Showing posts with label Globalization. Show all posts
Showing posts with label Globalization. Show all posts

Understanding Globalization


A class-B movie actor occupied the Oval Office. Unlike most politicians in 1984, he knew how to follow a teleprompter. For the want of a better description, the mosaic of the times appeared healthy. Terms like global economy and globalization began cropping up in conversation. We bantered those terms as if we comprehend what their meaning, but few among us grasp the long-term significance.
If you are required to earning a living—as opposed to being idly rich or gainfully self-actualized—what global corporations do affects you—the spectator.
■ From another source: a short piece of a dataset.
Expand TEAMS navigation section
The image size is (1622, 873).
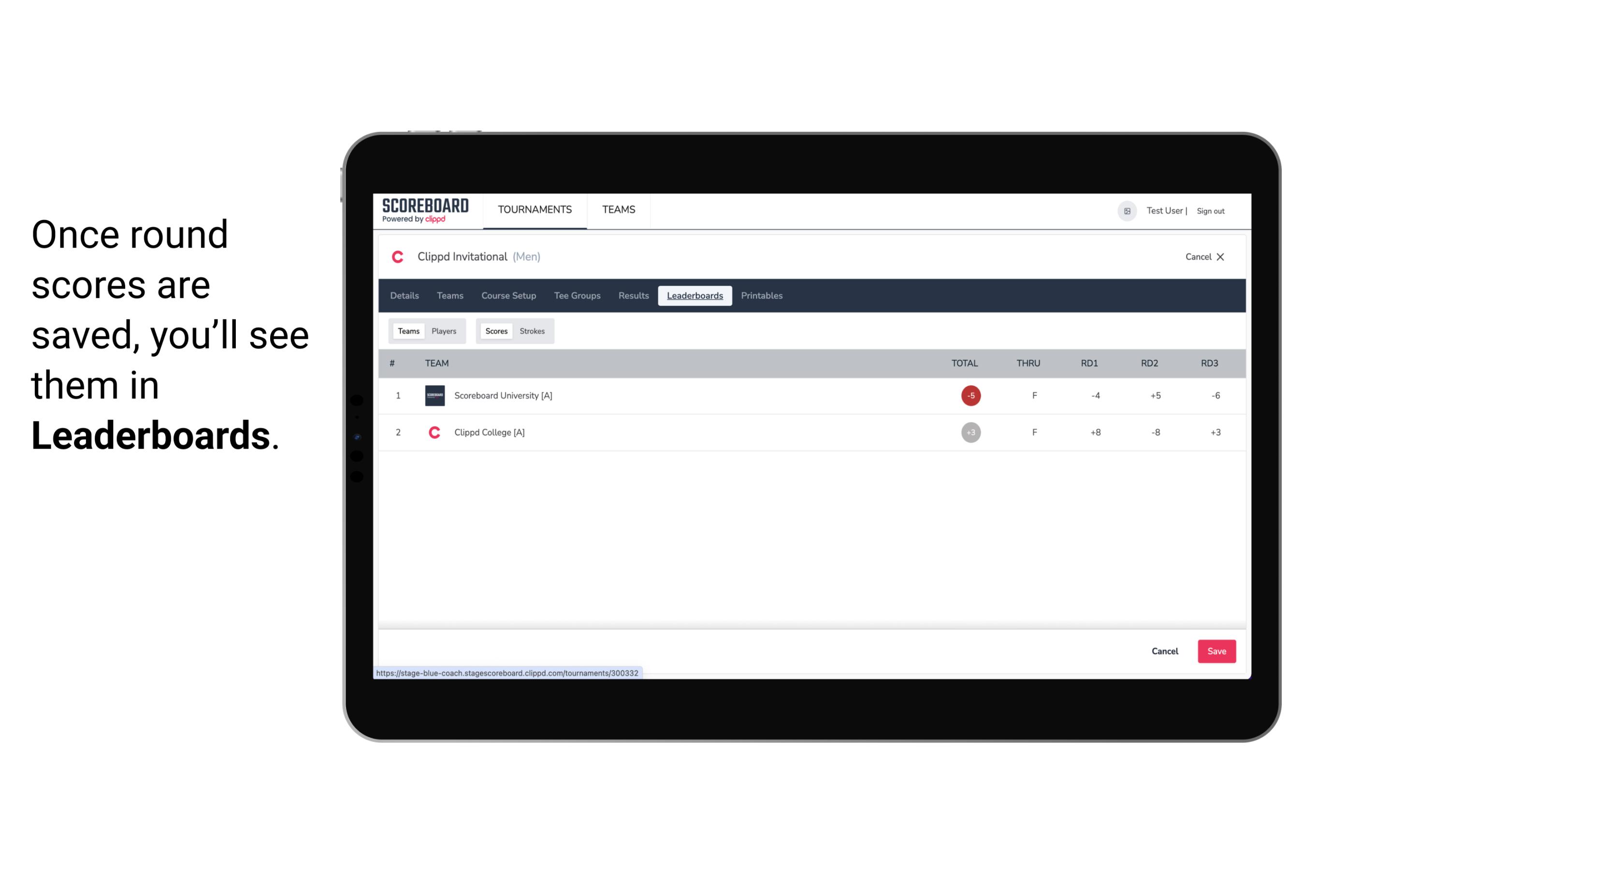(620, 210)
Think of the globe as one horrendously huge three-dimensional chessboard with nine Kings scattered about. Each King represents one of the eight industrialized nations, plus China. These Kingdoms collectively control more than 60% of the world economy and 100% if you live within their jurisdictions.
Unlike a conventional chessboard, each industrialized Kingdom is not pared with a matching Queen, as there is but one. We will refer this Queen as the International Monetary Fund (or IMF). The Queen works with all the various Kingdoms. All the other pieces and pawns on the board closely monitor where the IMF positions herself on economic issues.
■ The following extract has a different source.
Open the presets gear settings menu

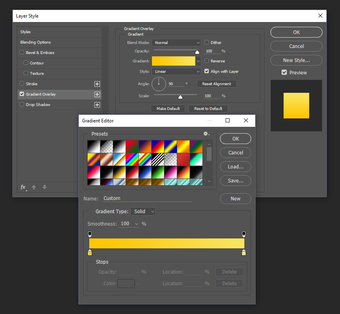[206, 134]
The other major pieces (Rooks, Bishops and Knights) represent trade, capital, resources and investments. To avoid being outmaneuvered by the Queen, those pieces form alliances of convenience. While individually they do not have the power held by the Queen, a strong alliance among the lessor pieces can influence the Queen’s maneuverability.
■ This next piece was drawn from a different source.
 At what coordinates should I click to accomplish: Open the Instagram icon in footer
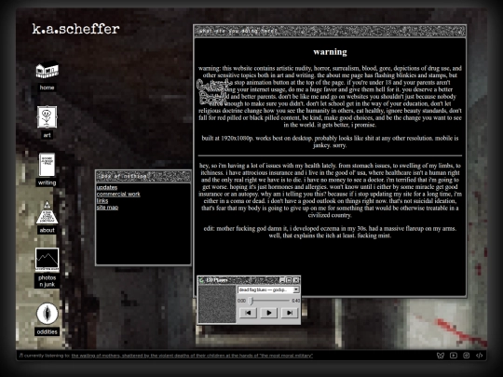[x=466, y=356]
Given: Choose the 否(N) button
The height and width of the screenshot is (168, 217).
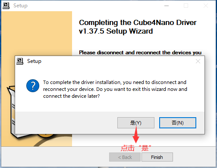Looking at the screenshot, I should pyautogui.click(x=178, y=123).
As for the pawns, those are multinational companies striving to move forward. The more trade, capital, resources and investments they control, the more influence they have on how the game progresses. Their goal is to promote themselves into a major piece—thereby becoming too large to fail—and some cases even too large to prosecute.
Once a multinational industry amasses enough assets, they qualify to run the Kingdom’s pieces-parts. From this position, they influence legislation, write self-serving laws, decides who gets elected, and how the the kingdom is administrated. Not even a duly elected official can override that amount of power, money and influence.
Before participating in this convoluted game of chess, the corporation has to control large amounts of trade, capital, resources and investments. The slightest hint that the participant might upset other pieces on the board, and the others will neutralize the situation.
This accounts for why you observe very few mavericks holding public office. While there are occasionally exceptions, for the most part, the real players stay out of the limelight. Should those under their control attract too much attention, the pieces can be discretely replaced.
Mitt Romney desperately desired to be the front man for multinational corporate interests. Unlike Ronald Reagan who could stay on scripted message, Romney could not. His habitual verbal missteps brought too much attention on himself, which eventually did him in.
In the end, the global community got want it wanted—a non-interfering government tied up in administrative gridlock. The average Joe Spectator’s economy may be stumbles along, but corporate profits and their subsidies soar. A comprehensive jobs bill might improve things at the bottom, however, it is not on the global agenda. If it were, things would be otherwise.